» Goal of the exercise
In the entries below, every line with the string "computer" is to be reported.

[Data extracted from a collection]

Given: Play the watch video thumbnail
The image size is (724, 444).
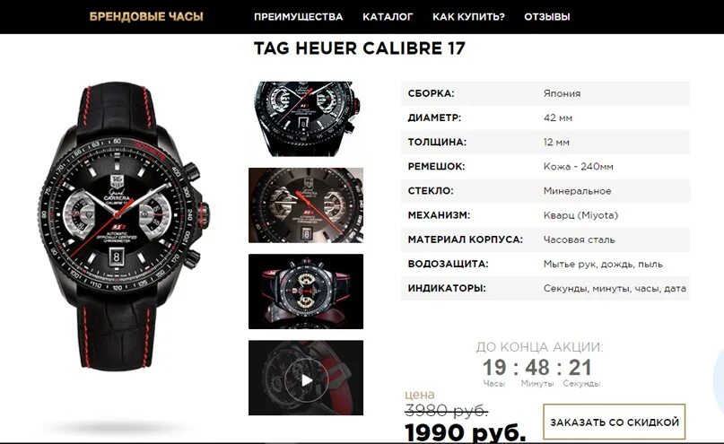Looking at the screenshot, I should click(x=306, y=378).
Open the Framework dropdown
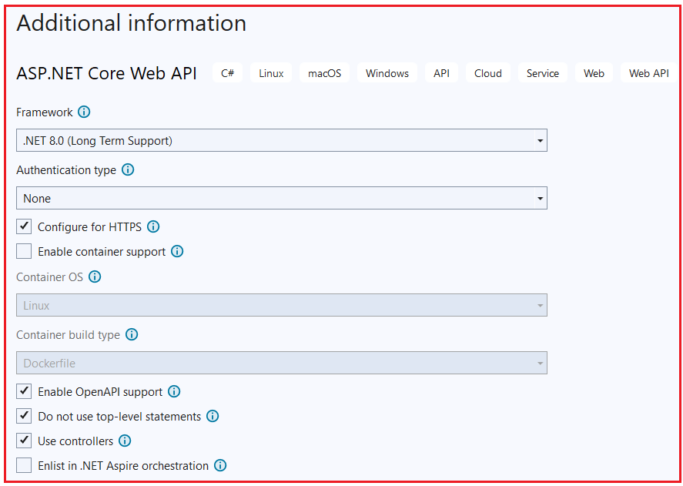The height and width of the screenshot is (486, 683). (540, 139)
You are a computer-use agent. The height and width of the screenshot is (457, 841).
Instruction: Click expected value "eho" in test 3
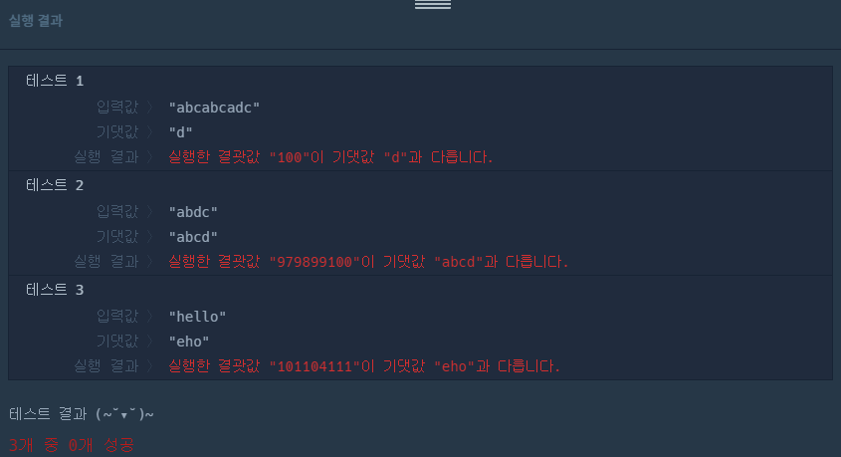pyautogui.click(x=189, y=342)
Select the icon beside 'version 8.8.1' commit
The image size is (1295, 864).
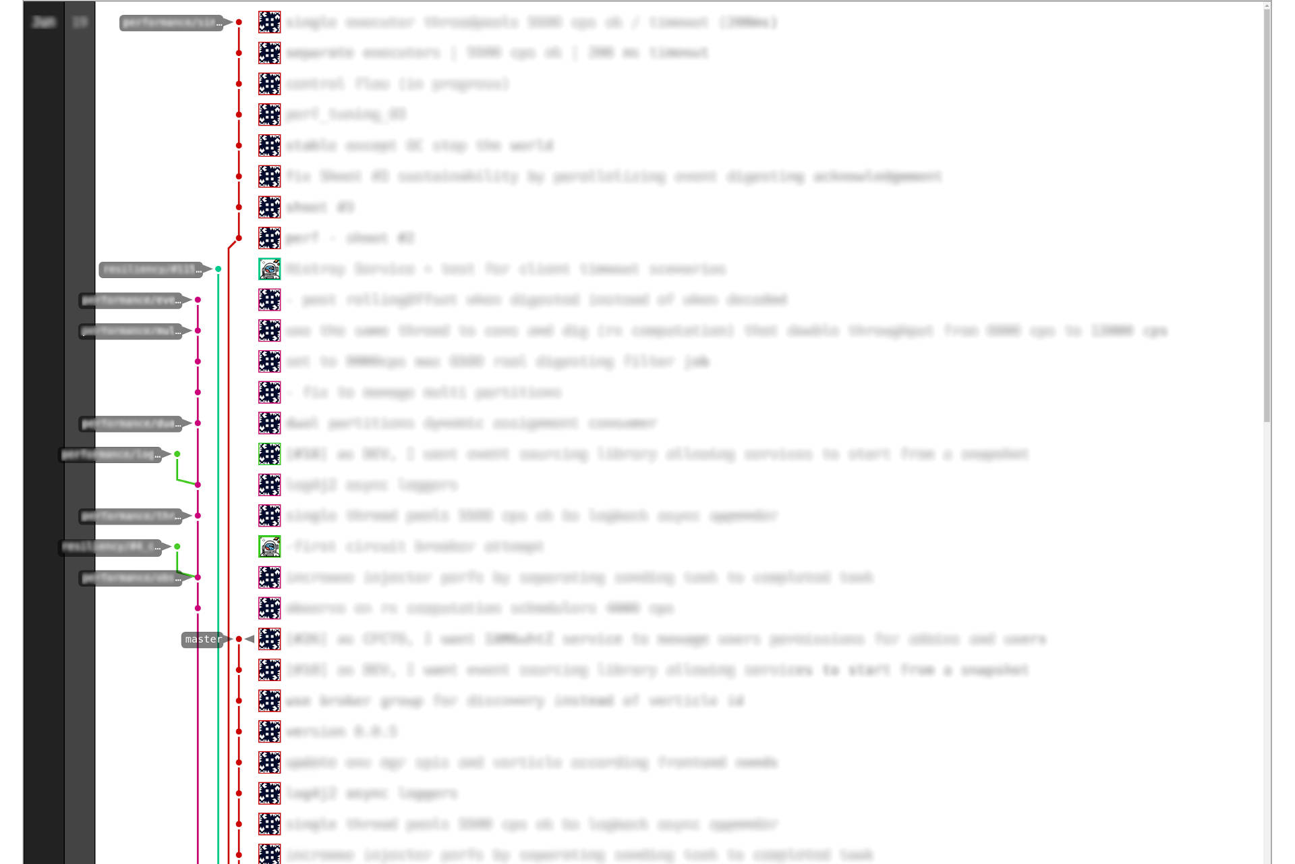[269, 731]
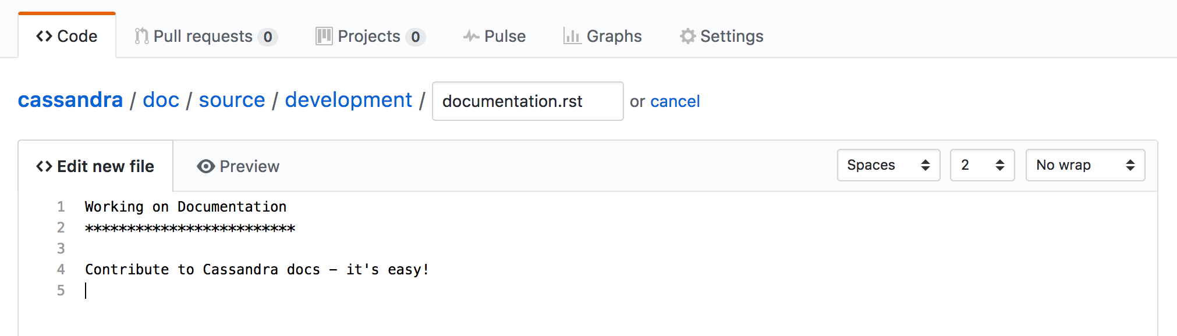
Task: Go to the cassandra repository root link
Action: 70,100
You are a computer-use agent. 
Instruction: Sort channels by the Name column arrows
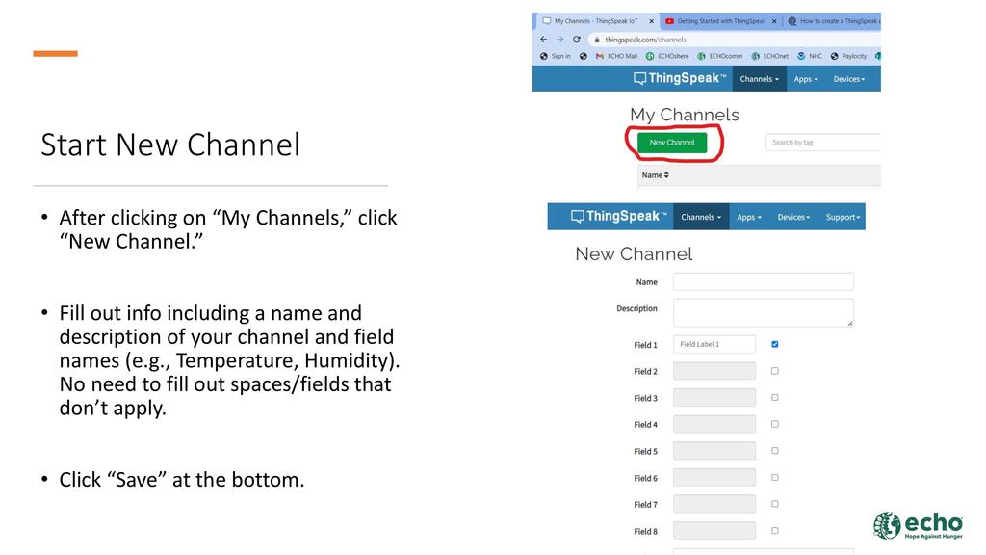coord(665,175)
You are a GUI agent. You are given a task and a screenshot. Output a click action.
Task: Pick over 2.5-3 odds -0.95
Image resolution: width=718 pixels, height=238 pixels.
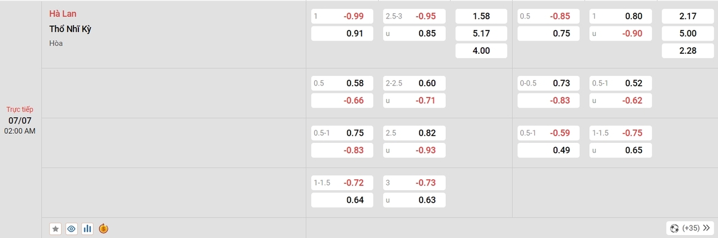[x=414, y=17]
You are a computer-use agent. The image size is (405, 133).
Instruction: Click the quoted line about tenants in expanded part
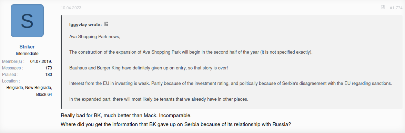click(x=159, y=99)
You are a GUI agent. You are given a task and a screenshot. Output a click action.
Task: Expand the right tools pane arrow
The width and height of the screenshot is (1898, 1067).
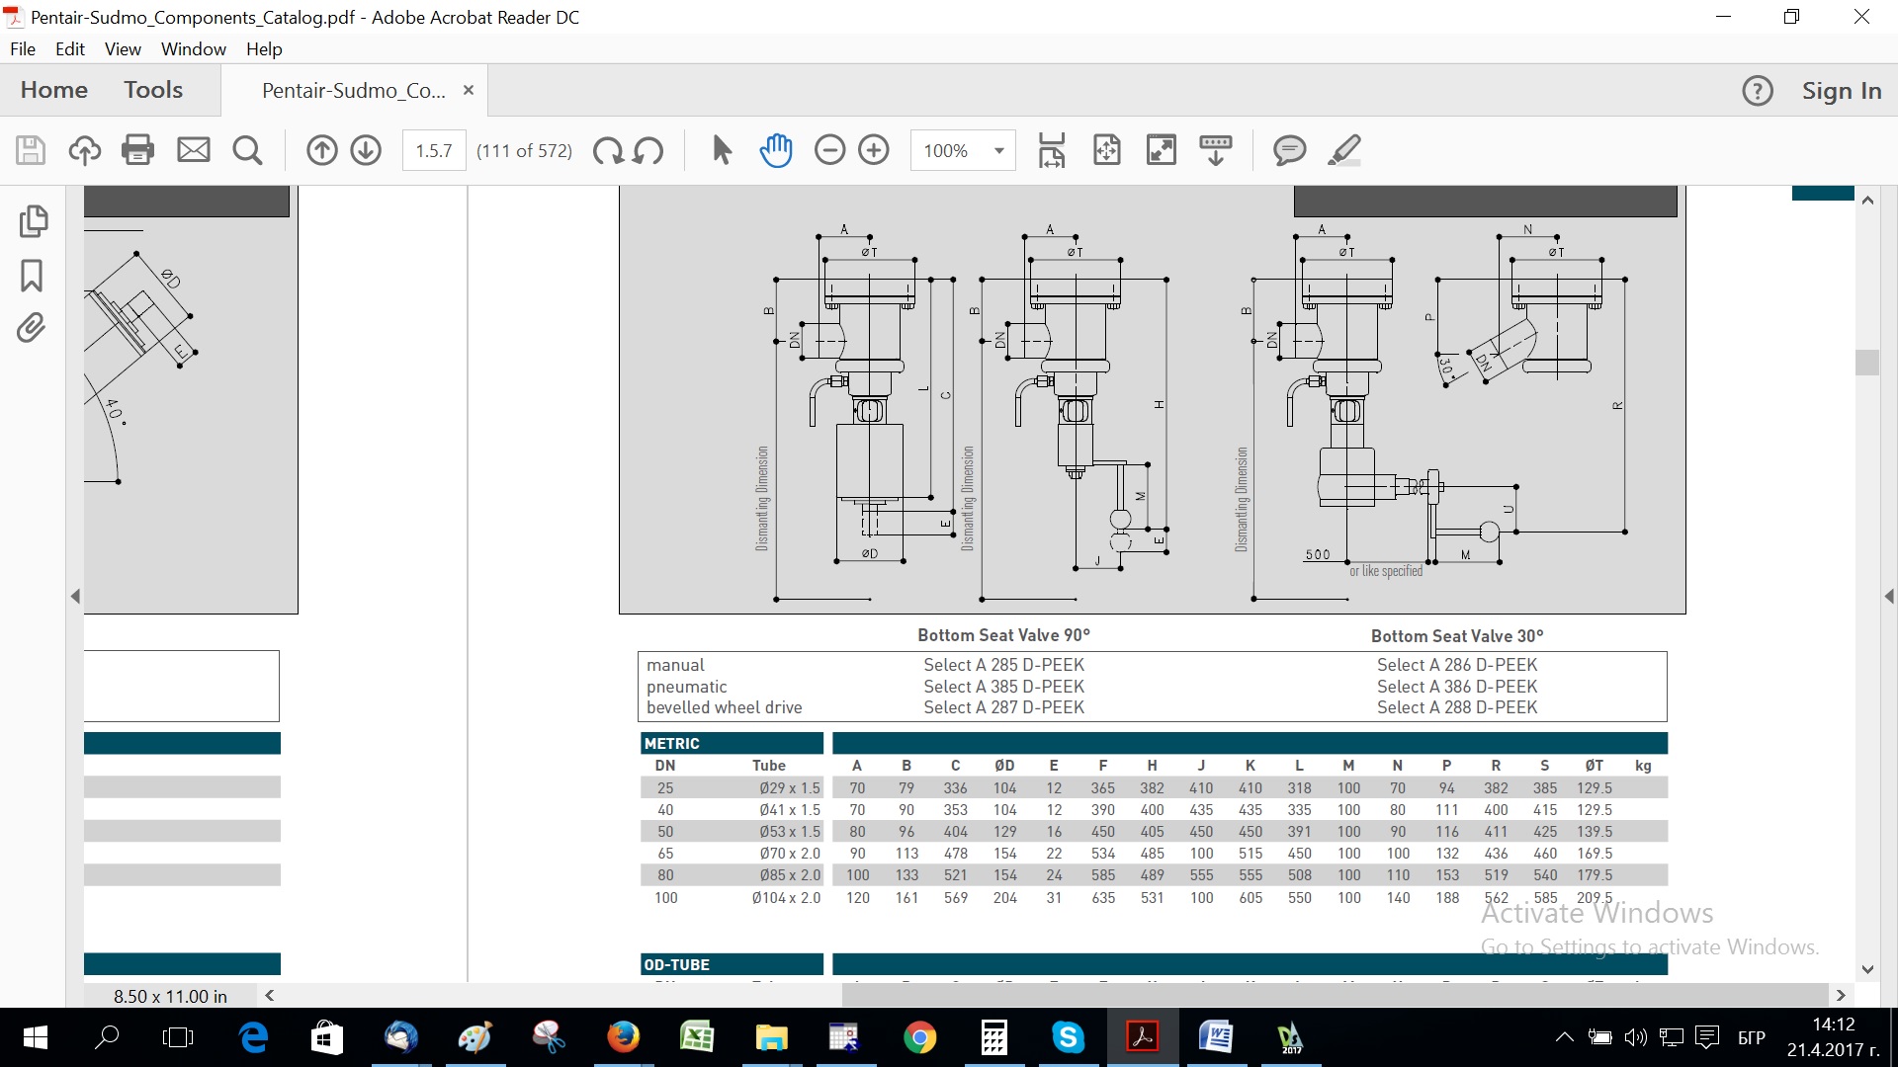tap(1890, 596)
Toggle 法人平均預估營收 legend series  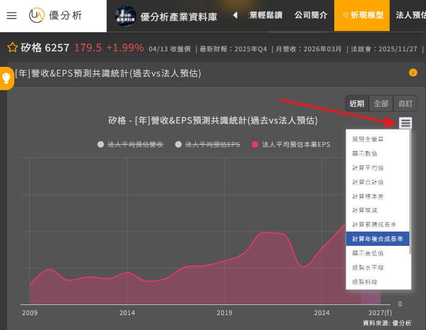click(130, 144)
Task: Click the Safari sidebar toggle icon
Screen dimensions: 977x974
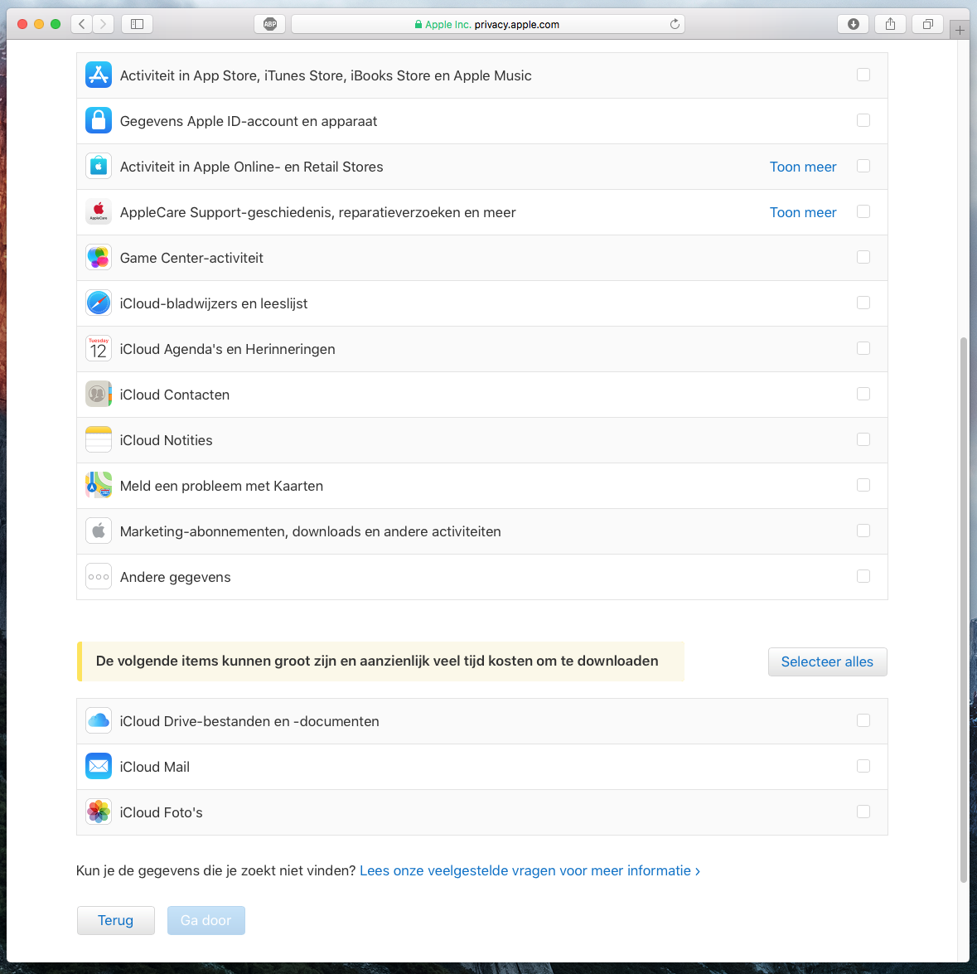Action: pos(137,24)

» Output for this exercise
You are a computer-use agent. The height and width of the screenshot is (457, 841).
You are a computer-use agent. 
You are a computer-use agent. The image size is (405, 133).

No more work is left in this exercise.